Next video in the Heads series: |How to use an alcoholmeter|
Hi folks, and welcome back for another Heads episode. Along with the alcoholmeter, the hydrometer is one of the most important and cheapest tools that you can buy. The hydrometer measures the specific gravity of water that has some sugar content. This is usually your mash before you ferment it. The hydrometer can help you measure the specific gravity of water with sugar in it. This specific gravity will help you get an estimated alcohol by volume of your mash once it has completed fermentation.
So, the basic way that the hydrometer works is that it is a glass tube that is hollow, with a weight in the bottom. It is calibrated to plain water, so, basically, when you put it in just plain old tap water at a certain temperature, it will rest at a certain level, which is this 1.0 mark at the top. As you add sugar to the water, the density of the water actually increases and the hydrometer will float more, revealing a potential alcohol by volume, a brix number, or a specific gravity number. This is a triple-scale hydrometer, but you may also find them in double scale or just single scale.

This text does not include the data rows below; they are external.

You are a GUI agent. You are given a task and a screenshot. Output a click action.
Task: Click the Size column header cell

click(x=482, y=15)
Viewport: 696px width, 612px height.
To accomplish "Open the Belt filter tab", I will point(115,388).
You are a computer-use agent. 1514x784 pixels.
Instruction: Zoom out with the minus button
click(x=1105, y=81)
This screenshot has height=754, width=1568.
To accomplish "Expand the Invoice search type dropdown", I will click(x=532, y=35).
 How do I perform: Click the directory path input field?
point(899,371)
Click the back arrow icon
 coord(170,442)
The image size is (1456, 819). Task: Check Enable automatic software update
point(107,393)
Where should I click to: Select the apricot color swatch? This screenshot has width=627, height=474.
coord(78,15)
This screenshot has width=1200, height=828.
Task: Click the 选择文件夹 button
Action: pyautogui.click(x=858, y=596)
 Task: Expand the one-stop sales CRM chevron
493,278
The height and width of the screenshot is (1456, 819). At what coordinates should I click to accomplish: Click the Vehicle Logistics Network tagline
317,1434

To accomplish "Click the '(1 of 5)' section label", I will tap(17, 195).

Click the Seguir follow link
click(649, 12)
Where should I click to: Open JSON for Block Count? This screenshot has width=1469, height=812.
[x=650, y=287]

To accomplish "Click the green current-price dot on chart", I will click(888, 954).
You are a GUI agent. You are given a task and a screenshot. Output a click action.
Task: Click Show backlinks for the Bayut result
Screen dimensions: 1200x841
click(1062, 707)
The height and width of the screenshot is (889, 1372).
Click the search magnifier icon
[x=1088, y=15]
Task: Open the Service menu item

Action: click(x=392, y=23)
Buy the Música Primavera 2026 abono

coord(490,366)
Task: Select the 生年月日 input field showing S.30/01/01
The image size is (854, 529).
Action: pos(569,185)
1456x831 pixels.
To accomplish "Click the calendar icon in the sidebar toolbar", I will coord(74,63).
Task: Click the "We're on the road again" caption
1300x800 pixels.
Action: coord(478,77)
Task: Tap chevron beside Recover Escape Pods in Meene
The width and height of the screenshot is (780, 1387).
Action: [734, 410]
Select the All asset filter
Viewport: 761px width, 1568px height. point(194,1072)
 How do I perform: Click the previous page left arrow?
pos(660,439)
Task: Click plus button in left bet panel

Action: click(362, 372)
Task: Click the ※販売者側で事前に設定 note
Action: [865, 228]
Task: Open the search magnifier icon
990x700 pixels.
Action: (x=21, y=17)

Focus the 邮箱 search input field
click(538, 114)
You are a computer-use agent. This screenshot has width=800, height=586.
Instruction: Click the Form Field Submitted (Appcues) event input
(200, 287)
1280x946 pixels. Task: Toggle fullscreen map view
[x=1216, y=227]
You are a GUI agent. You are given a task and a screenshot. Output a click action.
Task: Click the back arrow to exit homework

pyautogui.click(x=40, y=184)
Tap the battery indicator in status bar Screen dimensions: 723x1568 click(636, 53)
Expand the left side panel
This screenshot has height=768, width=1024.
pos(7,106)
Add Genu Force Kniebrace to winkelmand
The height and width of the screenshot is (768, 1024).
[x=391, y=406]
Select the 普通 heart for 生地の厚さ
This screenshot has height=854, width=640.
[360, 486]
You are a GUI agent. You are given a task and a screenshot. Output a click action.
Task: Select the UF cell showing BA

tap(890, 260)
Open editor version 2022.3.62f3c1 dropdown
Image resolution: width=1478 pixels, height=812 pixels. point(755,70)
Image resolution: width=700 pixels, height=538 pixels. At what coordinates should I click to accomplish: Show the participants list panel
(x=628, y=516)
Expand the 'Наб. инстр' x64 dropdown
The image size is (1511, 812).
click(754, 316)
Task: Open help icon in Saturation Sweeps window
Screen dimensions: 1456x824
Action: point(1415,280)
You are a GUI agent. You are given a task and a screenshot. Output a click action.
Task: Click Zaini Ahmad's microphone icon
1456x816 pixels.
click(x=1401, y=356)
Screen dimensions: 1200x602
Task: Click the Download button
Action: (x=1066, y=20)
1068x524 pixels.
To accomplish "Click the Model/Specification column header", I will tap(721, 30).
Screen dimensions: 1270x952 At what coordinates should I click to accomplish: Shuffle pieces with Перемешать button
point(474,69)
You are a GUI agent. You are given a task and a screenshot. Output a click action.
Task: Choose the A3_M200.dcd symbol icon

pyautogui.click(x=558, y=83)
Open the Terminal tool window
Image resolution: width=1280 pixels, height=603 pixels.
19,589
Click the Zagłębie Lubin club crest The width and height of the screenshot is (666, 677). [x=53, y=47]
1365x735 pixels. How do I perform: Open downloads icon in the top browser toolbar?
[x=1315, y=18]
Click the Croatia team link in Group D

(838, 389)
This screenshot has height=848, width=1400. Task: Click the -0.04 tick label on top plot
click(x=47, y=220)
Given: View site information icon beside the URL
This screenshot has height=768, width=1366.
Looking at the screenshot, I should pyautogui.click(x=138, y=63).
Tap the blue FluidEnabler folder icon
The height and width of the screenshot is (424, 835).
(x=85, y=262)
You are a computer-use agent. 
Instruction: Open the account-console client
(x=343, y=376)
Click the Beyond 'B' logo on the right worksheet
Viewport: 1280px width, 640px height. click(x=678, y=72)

So, to demonstrate, we’ll add water to this test beaker and keep the hydrometer from rolling away. So, as I mentioned, you can see that the hydrometer basically sinks all the way to the bottom of the liquid with the calibration reading almost exactly 1.00. However, if you take the same water, add a little bit of sugar, mix it up a little bit, and add it to the same test beaker with the same hydrometer, you will notice that it floats slightly higher. So, usually, this is used with your wort, whether it is just a sugar and turbo yeast wash, or a whiskey wash. Once you drain that liquid off the grains you can get a sample, fill this test beaker, and use the hydrometer to determine how much alcohol by volume that wash will potentially yield (that is, assuming all the sugar is fermented).